Giving evidence at Snaresbrook Crown Court at the trial of Marcel Crihan, 34, of Hickling Road, Ilford, was the wife of Florin Onea, 49, of the same address, who died nine days after police officers found him with a stab wound at their home on Saturday, October 17, last year.

Lavinia Onea said Mr Crihan came from Romania to work at her husband’s removals business following a recommendation from her father and had never seen Mr Crihan, who lived in an annexe building at the back of her garden with his partner, drink until the day of the incident.

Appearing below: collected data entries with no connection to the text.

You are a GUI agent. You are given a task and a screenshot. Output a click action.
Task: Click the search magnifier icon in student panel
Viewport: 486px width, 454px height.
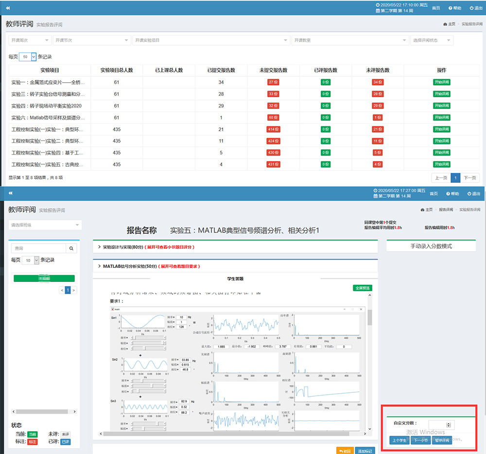click(71, 248)
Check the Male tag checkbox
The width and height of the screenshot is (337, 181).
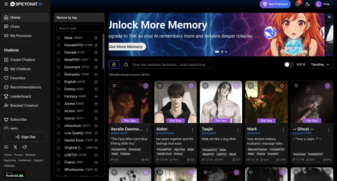59,38
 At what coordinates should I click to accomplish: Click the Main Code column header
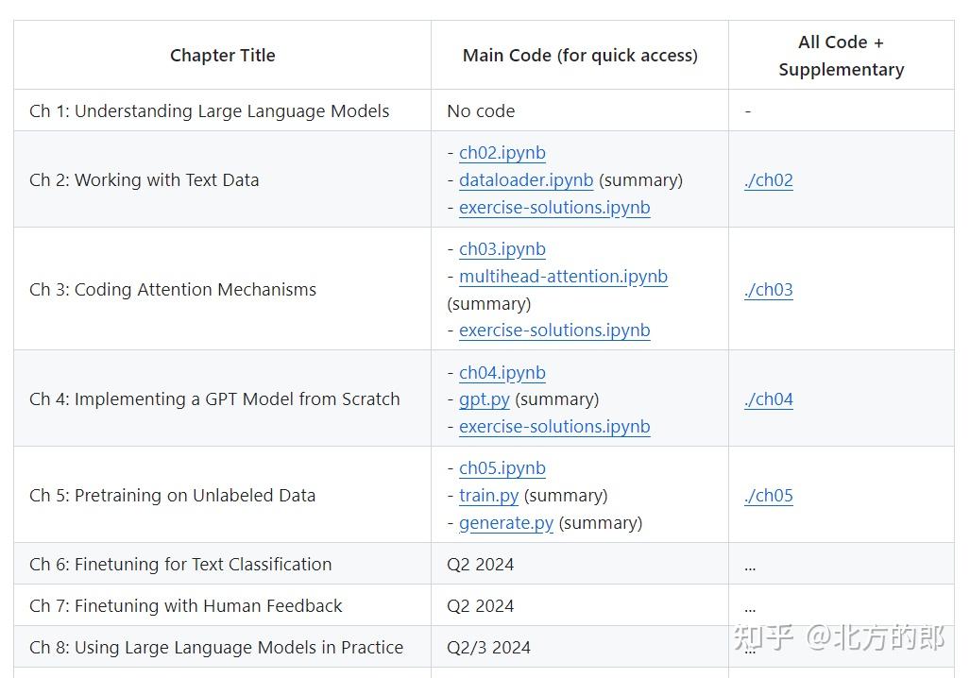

“I saw him drinking only on this evening, until then I never saw him drinking,” she said, speaking through a translator.

“He said that if he drinks he becomes mad. He becomes violent and can not be responsible for his actions.”

Mrs Onea told the jurors she talked to Mr Crihan about fights he had back in Romania.

“He said he had fights back in the village and altercations when he worked as a barman,” she said.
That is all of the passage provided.